PROBLEM SET -
• 1. List every person named in the book reviews, including authors and characters.
• 2. Take the book reviews further from where they stop, continuing the write-up of the tennis novel.

┌─ TEXT SECTION

ANY GOOD? It wasn't my favourite Sarah Dessen (This Lullaby will always be top) as it was a little too slow. However, Emaline was strong and driven and very mature. It was interesting to see the summer from the POV of year-rounders rather than summer visitors. The father vs. dad/ nature vs. nurture debate that played out was also thought-provoking. The romance wasn't the focal point, which was nice, and the little brother was adorably written. Overall, it was nice. 

ADD TO THE BASKET? If you're a Sarah Dessen fan and/or you like a gentle stroll of a novel. 

Game, Set, Match by Jennifer Iacopelli

WHAT'S THE DEAL? Penny, Jasmine and Indiana are all training at an elite tennis camp either on the verge- or in Penny's case, actually, - turning pro. The first installment charts their preparation for the French Open.

└─
┌─ COLLECTED MATERIAL

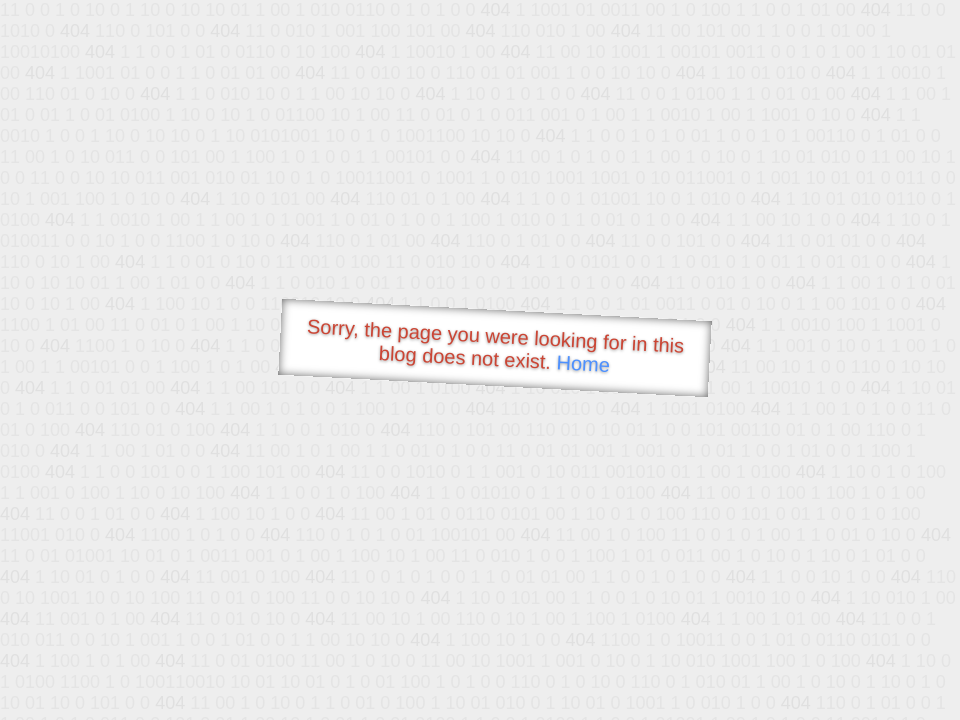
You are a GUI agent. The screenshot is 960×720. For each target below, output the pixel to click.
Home (583, 363)
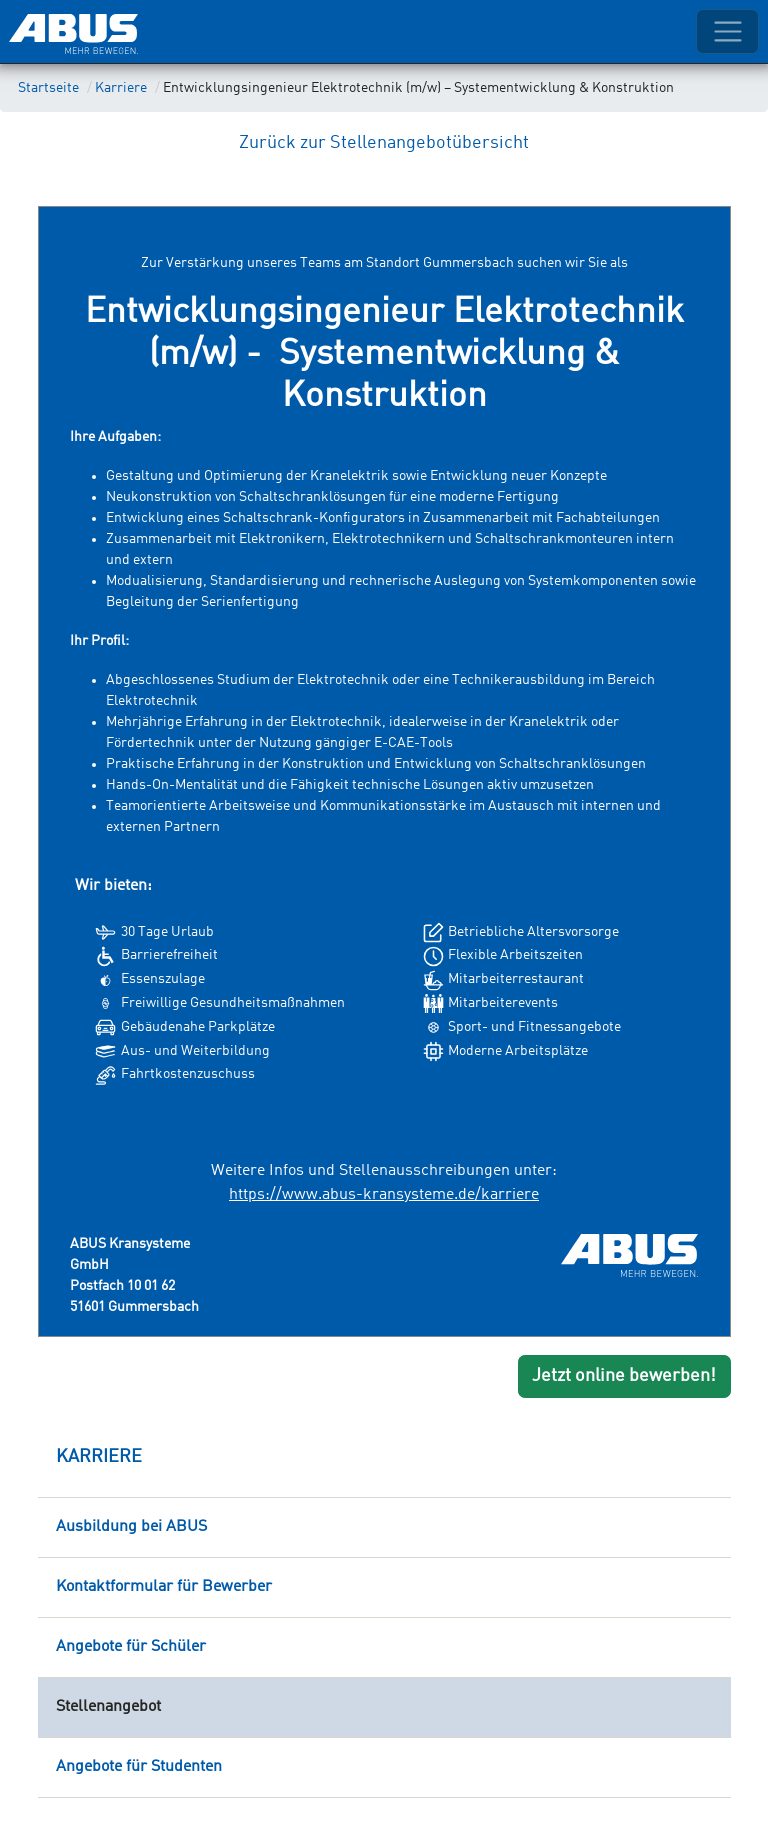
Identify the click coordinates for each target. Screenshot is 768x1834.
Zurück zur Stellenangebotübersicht (384, 143)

└─

ANSWER LIST -
• 1. Sarah Dessen, Emaline, Jennifer Iacopelli, Penny, Jasmine, Indiana

• 2.
ANY GOOD? I read this during Wimbledon, which was excellent timing. I really enjoyed it as it reminded me of The It Girl with tennis. I think it's going to be a fun little series. Although, as with Hooked, the cover is misleading as it's not really a full on romance novel. I wish the cover depicted the three girls (who were from a mixture of ethinic backgrounds, which was nice) looking fierce. Like Make It or Break It. 

ADD TO THE BASKET? If The It Girl meets Make It or Break It sounds like your kind of thing.